Brown adipose tissue in the postnatal period

Brown adipose tissue (BAT) is crucial for a newborn’s survival in the postnatal period because it plays a decisive role in thermoregulation and energy adaptation. In the first days of life, newborns are particularly exposed to the risk of hypothermia due to a high surface-area-to-body-weight ratio, reduced muscle mass, and the immaturity of heat production mechanisms based on shivering. In this context, BAT provides non-shivering thermogenesis—an autonomic process that generates heat without the activation of skeletal muscles—regulated by stimulation of the sympathetic nervous system and by mobilization of intracellular energy substrates.

This thermogenic activity helps maintain body temperature within optimal physiological ranges, protecting vital organs such as the brain, heart, and kidneys, and ensuring an adequate energy supply even during normal physiological fasting or under conditions of environmental metabolic stress. BAT function is therefore indispensable not only for immediate survival, but also for the newborn’s metabolic adaptation and overall physiological stability.

Morphology and differences from white adipose tissue

BAT differs markedly from white adipose tissue (WAT) in structural, metabolic, and functional characteristics. Brown adipocytes contain numerous mitochondria—highly metabolic organelles capable of generating heat—and multiple lipid droplets that provide readily available energy substrates. Vascularization is abundant, enabling rapid delivery of oxygen and nutrients, which is essential for a metabolism with high energy demand. In contrast, WAT consists of cells with a single large lipid vacuole, few mitochondria, and more limited vascularization. The main function of white adipose tissue is long-term energy storage and endocrine regulation through the secretion of hormones and adipokines such as leptin and adiponectin, which modulate systemic energy balance and insulin sensitivity. The functional interplay between BAT and WAT reflects evolutionary adaptive strategies: while brown fat responds rapidly to thermal and metabolic stimuli, white fat ensures energy accumulation and long-term metabolic regulation.

Thermogenic function and metabolic role

BAT-mediated non-shivering thermogenesis is activated by sympathetic stimulation, which triggers norepinephrine release and the mobilization of fatty acids stored in intracellular lipid droplets. The energy derived from lipid catabolism is then converted into heat, allowing a rapid rise in body temperature without engaging skeletal muscles. Beyond its immediate thermogenic role, clinical and experimental evidence suggests that BAT may influence long-term metabolism. The amount and activity of brown fat in the first days of life appear to modulate energy balance, insulin sensitivity, and obesity risk, indicating a role in neonatal metabolic programming. In addition, BAT contributes to acute lipid metabolism by rapidly mobilizing fatty acids for energy production, thereby protecting vital organs during periods of physiological fasting or metabolic stress, with potentially lasting effects on systemic metabolism.

Location in the newborn

In full-term newborns, BAT is distributed in strategic areas that maximize thermogenic capacity and protect vital organs, contributing to autonomous regulation of body temperature. The main BAT depot lies in the interscapular region, between the shoulder blades, and can often be visualized through radiologic imaging or MRI. This area represents a “central thermogenic hub,” because the heat produced can quickly spread toward the trunk and neck, helping stabilize the temperature of surrounding tissues.

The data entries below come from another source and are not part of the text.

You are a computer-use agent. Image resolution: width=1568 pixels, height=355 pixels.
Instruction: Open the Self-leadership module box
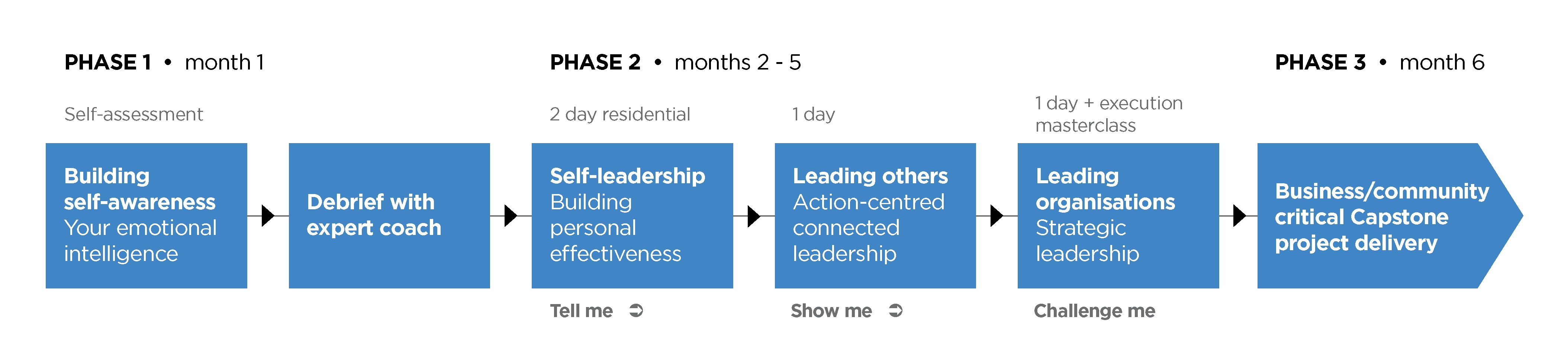(632, 216)
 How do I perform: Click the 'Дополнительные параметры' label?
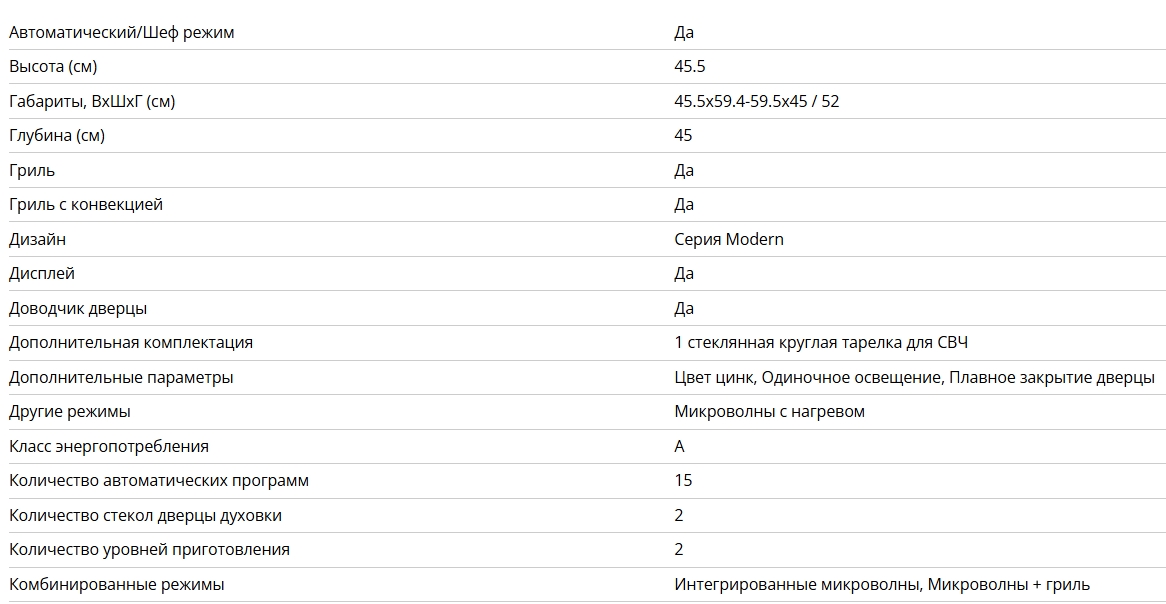coord(121,377)

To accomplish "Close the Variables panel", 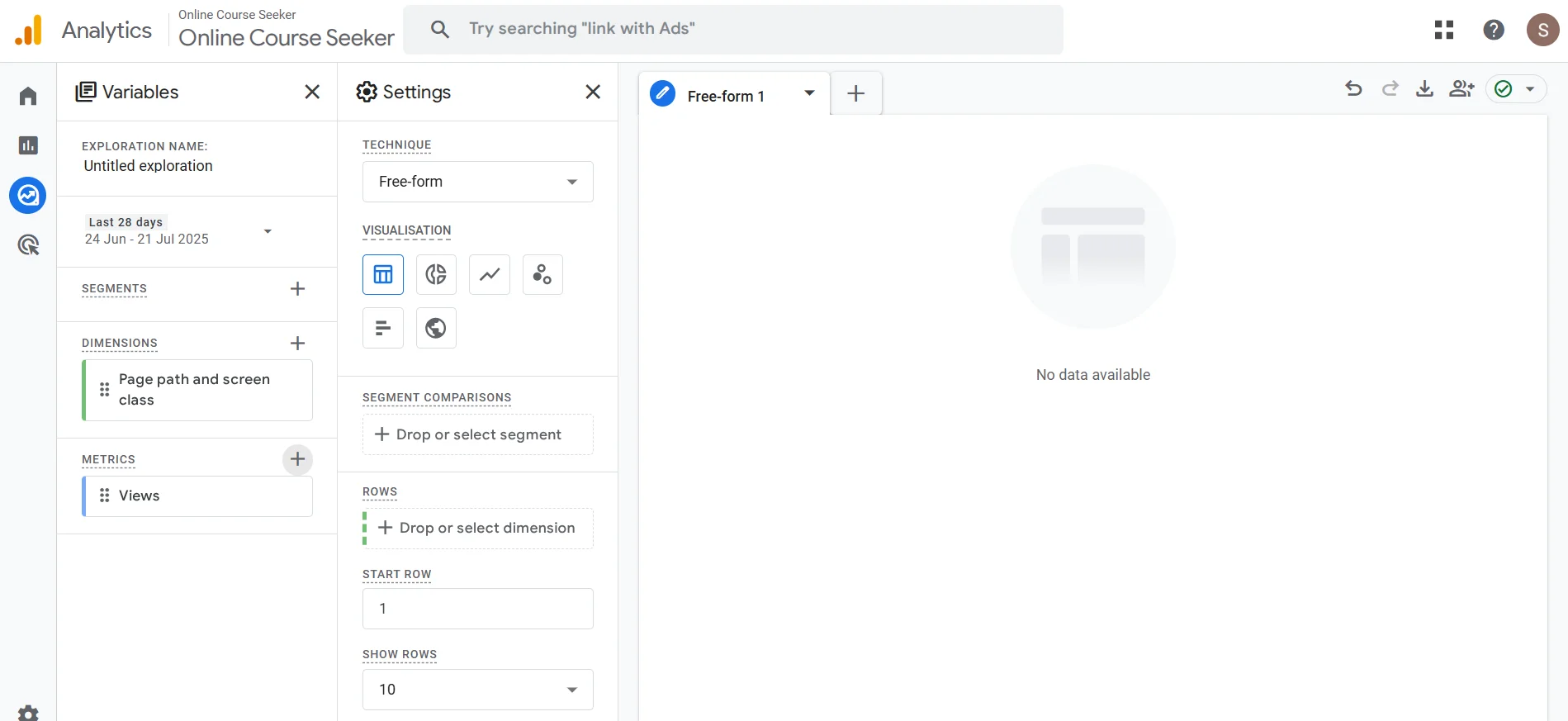I will pos(312,92).
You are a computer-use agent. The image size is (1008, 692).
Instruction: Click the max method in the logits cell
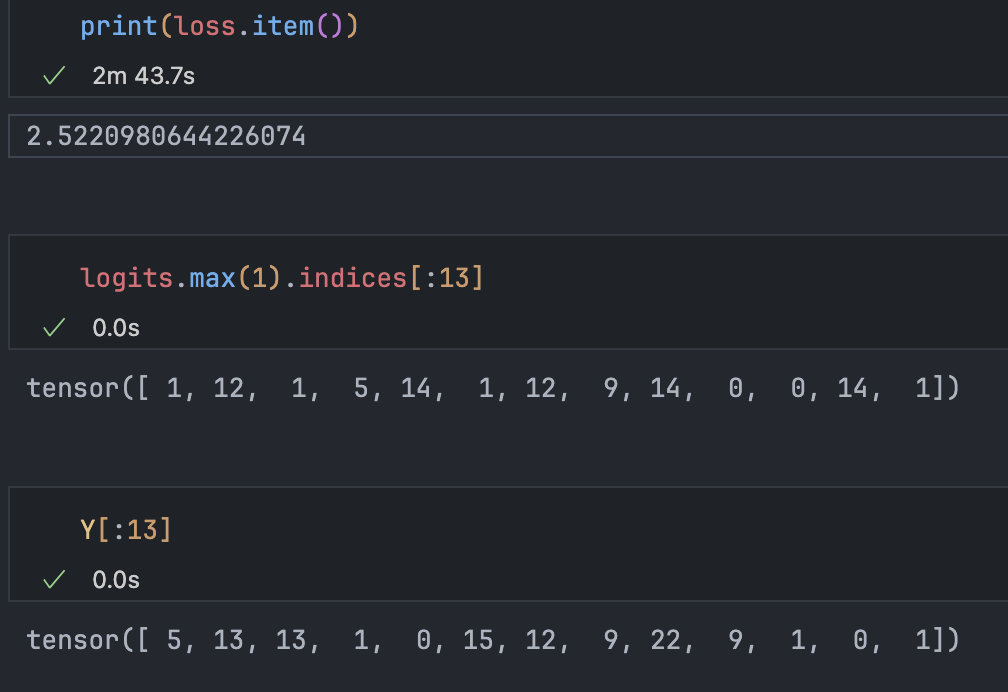(211, 278)
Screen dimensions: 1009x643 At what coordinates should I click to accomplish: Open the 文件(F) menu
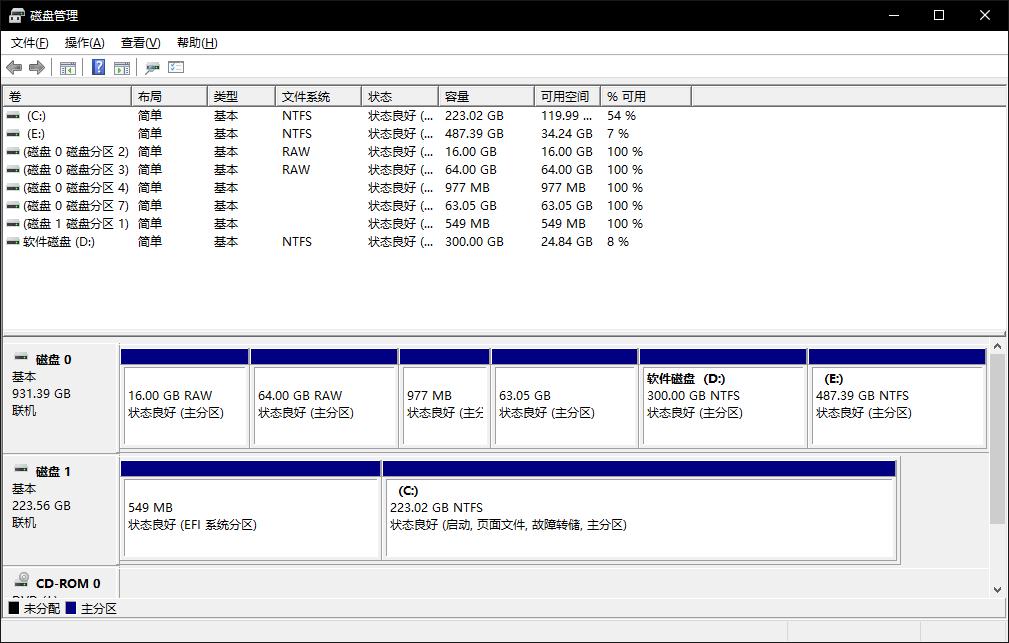click(x=29, y=43)
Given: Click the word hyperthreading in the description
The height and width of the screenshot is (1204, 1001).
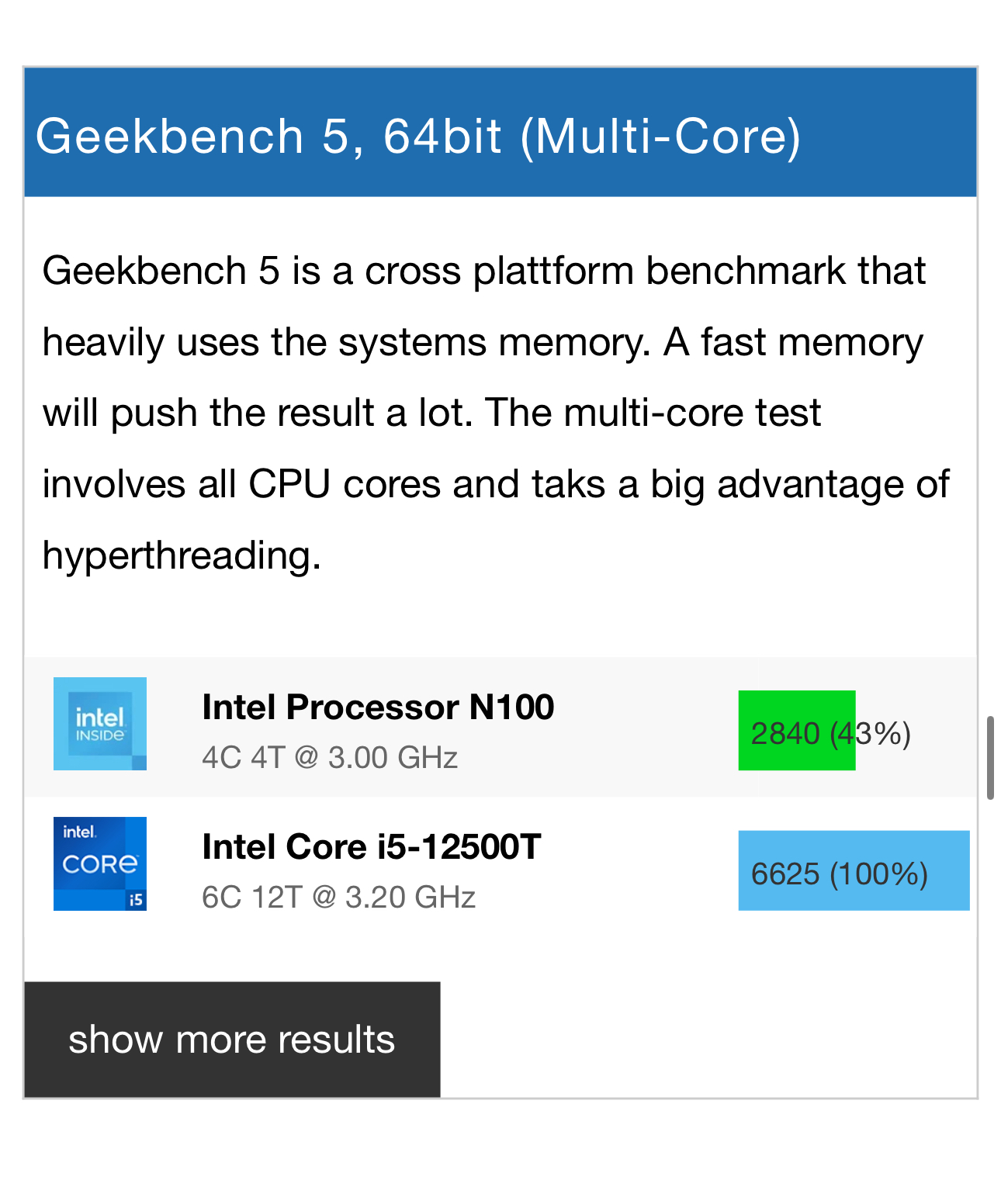Looking at the screenshot, I should pyautogui.click(x=181, y=555).
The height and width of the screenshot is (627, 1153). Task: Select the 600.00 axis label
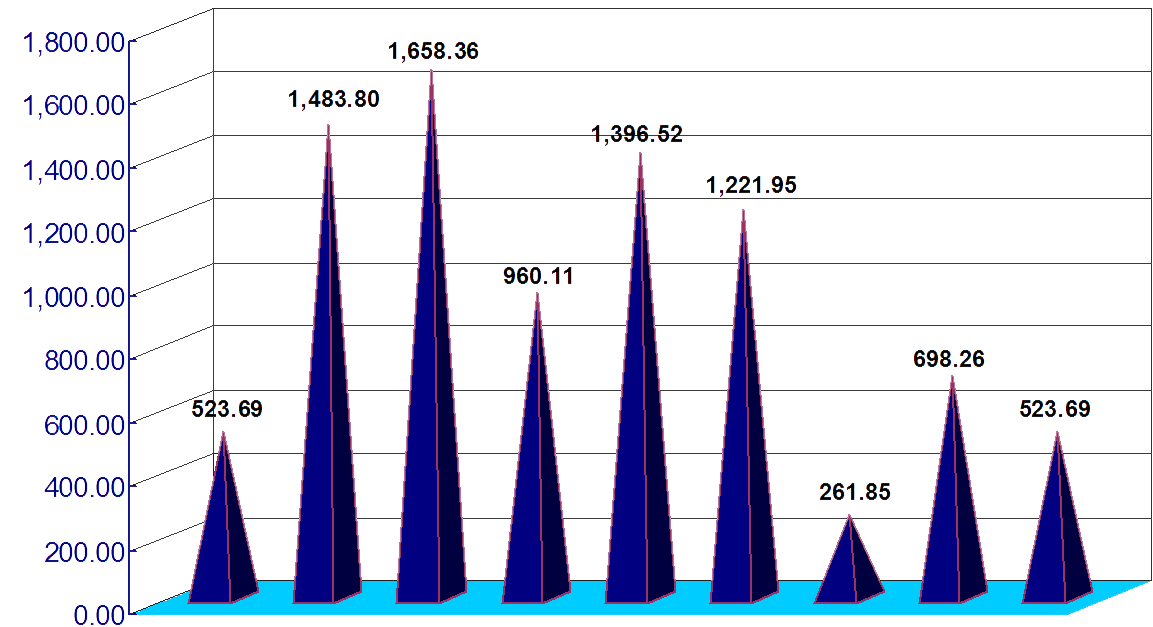[84, 423]
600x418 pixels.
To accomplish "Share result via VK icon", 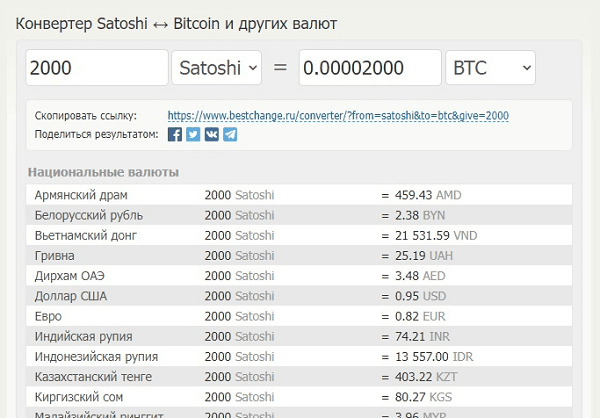I will 212,135.
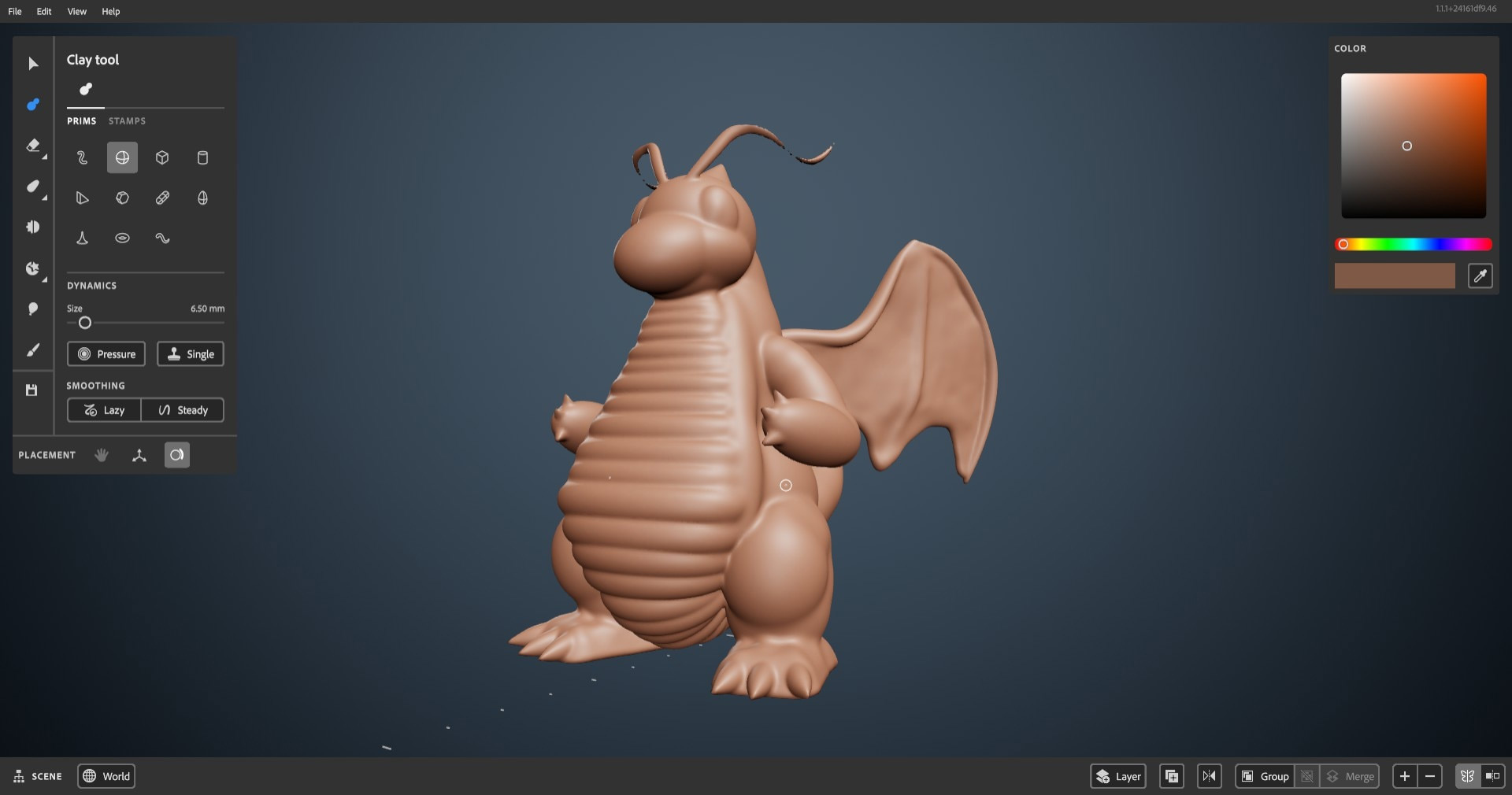The width and height of the screenshot is (1512, 795).
Task: Pick the cylinder primitive shape
Action: (202, 157)
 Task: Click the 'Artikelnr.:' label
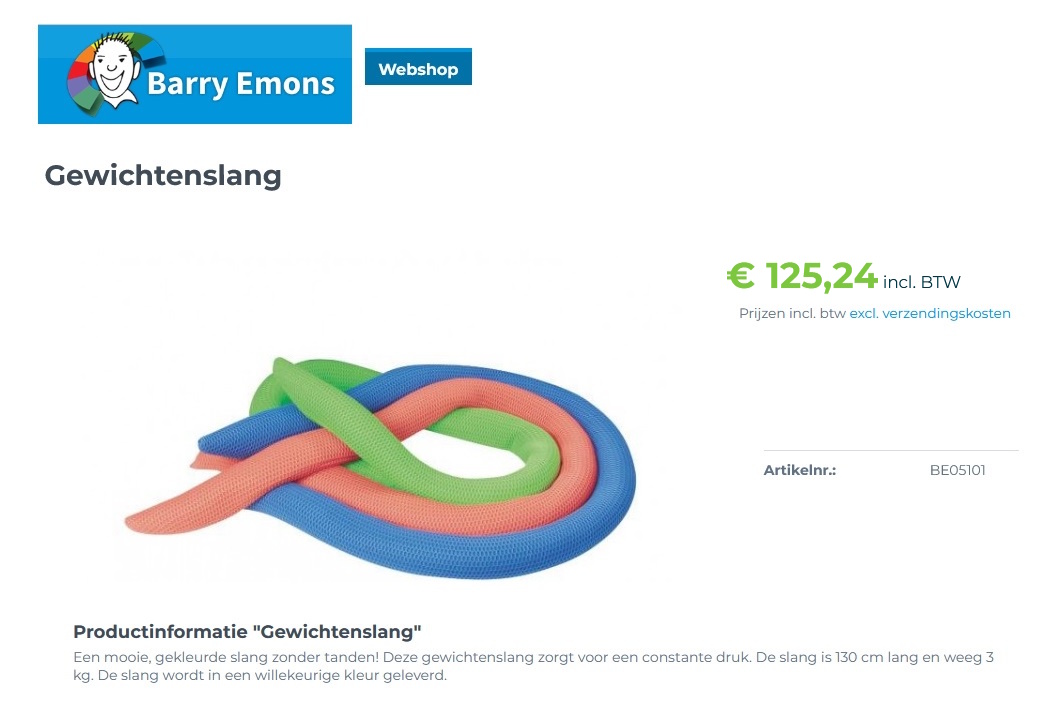click(800, 470)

Other significant concentrations are found in the neck and shoulders, regions that protect the upper trunk and support thermoregulation of the head, which is particularly sensitive to heat loss. The perirenal and paravertebral regions contain BAT that helps preserve the temperature of the kidneys, spinal cord, and vertebral column—organs essential for neonatal survival. The mediastinum also hosts brown adipose tissue that may contribute to thoracic thermoregulation and to maintaining optimal cardiopulmonary activity.

This uneven distribution of BAT explains why some areas of a newborn’s body may feel warmer to the touch—such as the interscapular region and neck—while others, such as the peripheral limbs, tend to be relatively cooler. This reflects both a lower presence of brown fat and limited peripheral vascularization. The sensation of differential warmth is therefore an indirect indicator of thermogenic activity and BAT distribution. Reduced local thermogenesis may often translate into cold limbs and a less thermally stable chest, making careful environmental and clinical management necessary—such as thermoregulated incubators after birth, skin-to-skin contact, and monitoring of central and peripheral body temperature. BAT localization determines not only the efficiency of thermogenesis, but also the perception of warmth and cold in different regions of the newborn, with direct implications for clinical care and prevention of hypothermia-related complications.

BAT can be considered a refined natural protective mechanism for the newborn: a highly specialized biological system that ensures thermal continuity and metabolic stability at a stage of life when autonomous adaptation to the environment is still limited. Through non-shivering thermogenesis, this tissue enables the newborn to defend effectively against environmental variations, preserving homeostasis and ensuring proper function of vital organs. Its activation—coordinated by complex neuroendocrine circuits—testifies to the high level of sophistication with which the human body protects life in its earliest and most vulnerable stages.